(Collected data)

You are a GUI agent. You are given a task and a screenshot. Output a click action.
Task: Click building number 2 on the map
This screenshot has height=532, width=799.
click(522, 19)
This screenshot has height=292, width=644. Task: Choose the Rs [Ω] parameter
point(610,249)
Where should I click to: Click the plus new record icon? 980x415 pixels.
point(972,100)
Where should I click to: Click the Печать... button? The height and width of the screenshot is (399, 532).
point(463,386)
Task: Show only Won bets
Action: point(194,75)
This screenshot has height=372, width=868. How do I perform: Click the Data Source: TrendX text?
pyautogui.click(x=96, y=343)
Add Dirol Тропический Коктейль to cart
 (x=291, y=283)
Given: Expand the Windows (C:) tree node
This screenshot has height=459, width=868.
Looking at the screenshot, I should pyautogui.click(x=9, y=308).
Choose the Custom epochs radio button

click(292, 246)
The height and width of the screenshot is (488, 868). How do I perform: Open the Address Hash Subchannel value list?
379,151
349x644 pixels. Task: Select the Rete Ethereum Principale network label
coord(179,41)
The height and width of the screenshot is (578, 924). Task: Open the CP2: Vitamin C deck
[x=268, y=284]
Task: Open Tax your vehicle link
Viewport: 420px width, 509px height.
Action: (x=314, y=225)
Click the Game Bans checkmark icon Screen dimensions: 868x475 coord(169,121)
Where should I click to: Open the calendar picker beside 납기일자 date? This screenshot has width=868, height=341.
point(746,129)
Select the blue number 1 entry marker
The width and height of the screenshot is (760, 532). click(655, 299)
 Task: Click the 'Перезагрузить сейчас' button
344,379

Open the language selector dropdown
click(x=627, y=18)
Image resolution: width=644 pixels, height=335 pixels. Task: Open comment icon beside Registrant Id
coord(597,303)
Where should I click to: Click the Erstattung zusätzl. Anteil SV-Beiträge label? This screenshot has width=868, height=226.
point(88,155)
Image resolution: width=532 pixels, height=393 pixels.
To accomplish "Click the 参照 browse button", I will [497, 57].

### EXERCISE INSTRUCTIONS
All entries above are to be transcribed verbatim.

### ANSWER FOR THIS EXERCISE
You are a GUI agent. You are given a task and a screenshot. Output a click action.
Task: Click building number 2 on the map
This screenshot has height=532, width=799.
click(522, 19)
This screenshot has height=292, width=644. Task: Choose the Rs [Ω] parameter
point(610,249)
Where should I click to: Click the plus new record icon? 980x415 pixels.
point(972,100)
Where should I click to: Click the Печать... button? The height and width of the screenshot is (399, 532).
point(463,386)
Task: Show only Won bets
Action: point(194,75)
This screenshot has height=372, width=868. How do I perform: Click the Data Source: TrendX text?
pyautogui.click(x=96, y=343)
Add Dirol Тропический Коктейль to cart
 (x=291, y=283)
Given: Expand the Windows (C:) tree node
This screenshot has height=459, width=868.
Looking at the screenshot, I should pyautogui.click(x=9, y=308).
Choose the Custom epochs radio button

click(292, 246)
The height and width of the screenshot is (488, 868). How do I perform: Open the Address Hash Subchannel value list?
379,151
349x644 pixels. Task: Select the Rete Ethereum Principale network label
coord(179,41)
The height and width of the screenshot is (578, 924). Task: Open the CP2: Vitamin C deck
[x=268, y=284]
Task: Open Tax your vehicle link
Viewport: 420px width, 509px height.
Action: (x=314, y=225)
Click the Game Bans checkmark icon Screen dimensions: 868x475 coord(169,121)
Where should I click to: Open the calendar picker beside 납기일자 date? This screenshot has width=868, height=341.
point(746,129)
Select the blue number 1 entry marker
The width and height of the screenshot is (760, 532). click(655, 299)
 Task: Click the 'Перезагрузить сейчас' button
344,379

Open the language selector dropdown
click(x=627, y=18)
Image resolution: width=644 pixels, height=335 pixels. Task: Open comment icon beside Registrant Id
coord(597,303)
Where should I click to: Click the Erstattung zusätzl. Anteil SV-Beiträge label? This screenshot has width=868, height=226.
point(88,155)
Image resolution: width=532 pixels, height=393 pixels.
To accomplish "Click the 参照 browse button", I will [497, 57].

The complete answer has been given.